Metric imitation by manifold transfer for efficient vision applications

Metric learning has proved very successful. However, human annotations are necessary. In this paper, we propose an unsupervised method, dubbed Metric Imitation (MI), where metrics over cheap features (target features, TFs) are learned by imitating the standard metrics over more sophisticated, off-the-shelf features (source features, SFs) by transferring view-independent property manifold structures. In particular, MI consists of: 1) quantifying the properties of source metrics as manifold geometry, 2) transferring the manifold from source domain to target domain, and 3) learning a mapping of TFs so that the manifold is approximated as well as possible in the mapped feature domain. MI is useful in at least two scenarios where: 1) TFs are more efficient computationally and in terms of memory than SFs; and 2) SFs contain privileged information, but are not available during testing.

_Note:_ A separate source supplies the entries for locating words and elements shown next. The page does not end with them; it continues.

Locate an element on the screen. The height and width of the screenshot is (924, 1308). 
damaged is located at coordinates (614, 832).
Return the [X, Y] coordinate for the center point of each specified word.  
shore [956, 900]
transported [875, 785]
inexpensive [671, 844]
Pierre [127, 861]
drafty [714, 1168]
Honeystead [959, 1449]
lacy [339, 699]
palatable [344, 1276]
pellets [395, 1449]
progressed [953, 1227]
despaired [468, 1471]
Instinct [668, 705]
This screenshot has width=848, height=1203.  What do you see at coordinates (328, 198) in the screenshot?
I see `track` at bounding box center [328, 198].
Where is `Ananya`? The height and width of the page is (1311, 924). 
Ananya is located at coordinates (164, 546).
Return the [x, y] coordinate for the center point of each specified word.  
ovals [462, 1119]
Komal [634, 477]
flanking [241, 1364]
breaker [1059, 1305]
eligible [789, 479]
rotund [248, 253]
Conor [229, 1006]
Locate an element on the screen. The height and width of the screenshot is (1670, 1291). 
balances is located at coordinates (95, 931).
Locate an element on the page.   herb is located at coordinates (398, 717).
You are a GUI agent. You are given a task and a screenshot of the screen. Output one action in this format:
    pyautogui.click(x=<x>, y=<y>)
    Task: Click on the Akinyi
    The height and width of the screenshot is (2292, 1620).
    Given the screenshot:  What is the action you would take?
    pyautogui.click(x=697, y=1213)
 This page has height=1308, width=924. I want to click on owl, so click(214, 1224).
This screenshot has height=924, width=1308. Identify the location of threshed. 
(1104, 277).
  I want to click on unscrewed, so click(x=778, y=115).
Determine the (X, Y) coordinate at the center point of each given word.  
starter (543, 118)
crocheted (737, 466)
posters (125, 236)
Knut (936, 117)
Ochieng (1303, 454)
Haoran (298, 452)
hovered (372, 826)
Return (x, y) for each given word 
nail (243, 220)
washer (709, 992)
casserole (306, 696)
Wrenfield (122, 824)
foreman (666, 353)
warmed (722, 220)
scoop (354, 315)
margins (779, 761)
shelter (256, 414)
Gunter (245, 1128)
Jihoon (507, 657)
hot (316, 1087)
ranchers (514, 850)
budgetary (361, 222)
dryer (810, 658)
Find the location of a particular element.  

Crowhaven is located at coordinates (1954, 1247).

For the former, MI is evaluated on image clustering, category-based image retrieval, and instance-based object retrieval, with three SFs and three TFs. For the latter, MI is tested on the task of example-based image super-resolution, where high-resolution patches are taken as SFs and low-resolution patches as TFs. Experiments show that MI is able to provide good metrics while avoiding expensive data labeling efforts and that it achieves state-of-the-art performance for image super-resolution. In addition, manifold transfer is an interesting direction of transfer learning.